Modifiez le passage du listing qui va de la ligne contenant « Where should I » jusqu'à la fin du listing, en remplaçant « navbar » par « top menu » sans toucher au reste. Laissez les images de côté dans votre réponse.

§ **Les données**:
==============================

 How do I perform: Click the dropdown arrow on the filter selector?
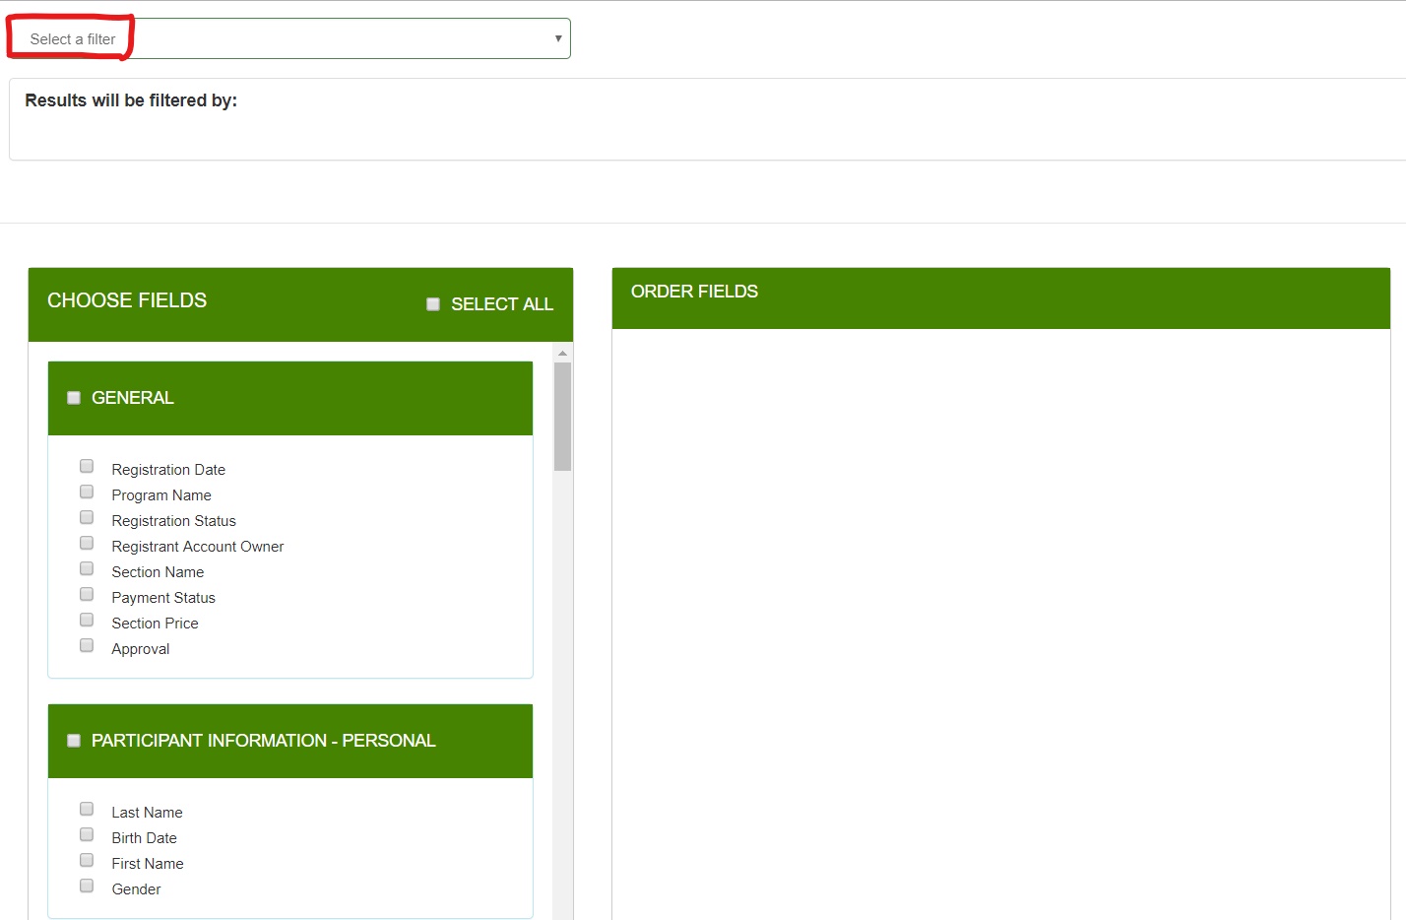557,37
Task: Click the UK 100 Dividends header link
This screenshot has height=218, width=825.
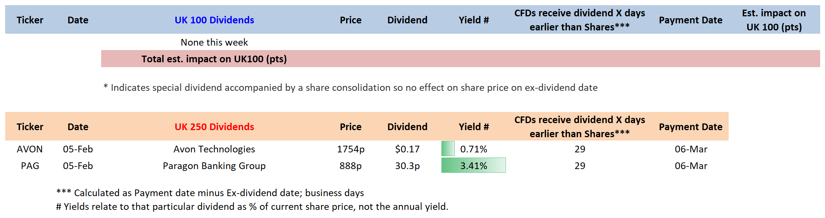Action: (x=214, y=20)
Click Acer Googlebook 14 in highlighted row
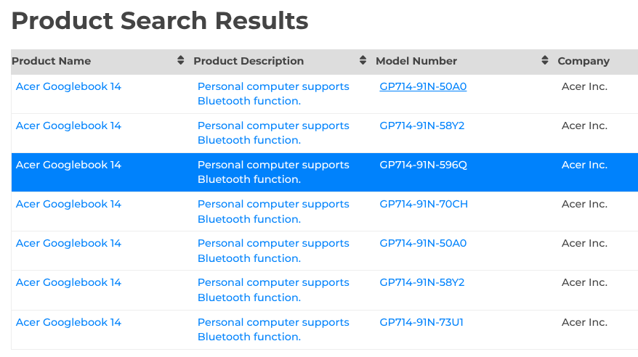This screenshot has height=357, width=638. (68, 165)
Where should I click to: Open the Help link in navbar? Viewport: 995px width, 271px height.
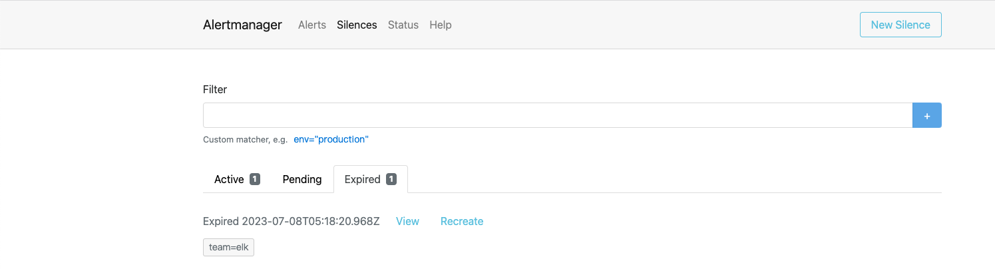[x=441, y=25]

==============================

§ **Résultat**:
Where should I click to: Open the Help link in top menu? Viewport: 995px width, 271px height.
[x=441, y=25]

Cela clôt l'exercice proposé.